How does the UK's legal and financial establishment feel about the cannabis industry?

The answer to that has changed significantly over the last few years, to the point that the Financial Conduct Authority (FCA) now contemplates their listing on the London Stock Exchange. But the legal rules around how to do that are far from simple.

First, cannabis remains a controlled drug, as does its main psychoactive ingredient, THC. That means dealings with products containing the cannabis flower, THC or both are generally banned. The Home Office can and does grant licences, however, mostly for medical research, and for growing cannabis ("hemp") with a low THC content of less than 0.2 per cent.

Second, under the Proceeds of Crime Act (POCA), overseas sales of cannabis products can be classed as "criminal conduct", if they would be illegal in the UK. This means that dealing with their proceeds can be classed as money laundering (though there is also a system for seeking consent from the National Crime Agency). This helps explain why UK banks have been reluctant to deal with the cannabis industry.

Third, a change in the law in 2018 created a new category of cannabis-based products for medicinal use (CBPMs). These can be authorised by the Medicines and Healthcare products Regulatory Agency (MHRA) or supplied as unlicensed "specials" — though the circumstances of the latter, and in which they can be prescribed, are still very limited.

The issues with CBD

The legal status of CBD oil is also uncertain. While pure CBD (containing no THC) is not controlled, Home Office guidance says that some THC content is likely. Some sellers seek instead to rely on complex provisions about "exempted products". The rules on medicines also apply to CBD products where medical claims are made about them.

The position on CBD is further complicated by the EU's stance on whether it has to be authorised as a "novel food" (and even whether it is eligible for that process), and uncertainty over whether the UK's Food Standards Agency will diverge from it after the end of the Brexit transition period.

Against this backdrop, the FCA's recent statement offers hope for cannabis businesses in two out of three broad categories, those being "medicinal" and "cannabis oils" (with the third category, "recreational", remaining beyond the pale).

In broad terms, the watchdog says the question of whether a company can be LSE-listed, and the separate question of whether POCA applies, both depend on whether the business would be legal if it happened in the UK.

A legal minefield

That does beg a number of further questions, of course. In the "medicinal" category, because other countries' rules are different from ours, it will often be hard to say that an overseas company's products would be the subject of MHRA authorisations, that it would be lawful to supply them here as unlicensed 'specials', or that the prescriptions would comply with our 2018 law.

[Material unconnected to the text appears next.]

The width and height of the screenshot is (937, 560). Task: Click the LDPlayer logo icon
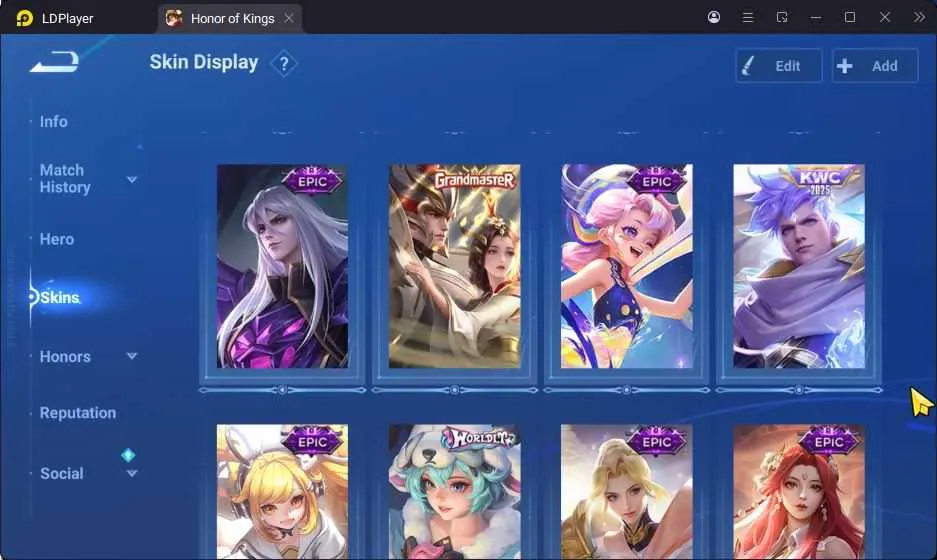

The rules on advertising of medicines may also be important, as may the fact that the UK's laws vary between its four nations (and, for companies selling in the US, the difference between state and federal laws).

And what does the FCA mean by making "cannabis oils" a separate category? It may have in mind the growing industry in non-medicinal, low-THC, CBD "wellness" products, in which case it will need to tackle the "exempted products" provisions, and the "novel foods"/FSA uncertainty as well.

All these additional questions will doubtless be tackled in the FCA's promised consultation exercise. Industry players will welcome this as an opportunity to clarify the rules in this increasingly lucrative and fast-developing space.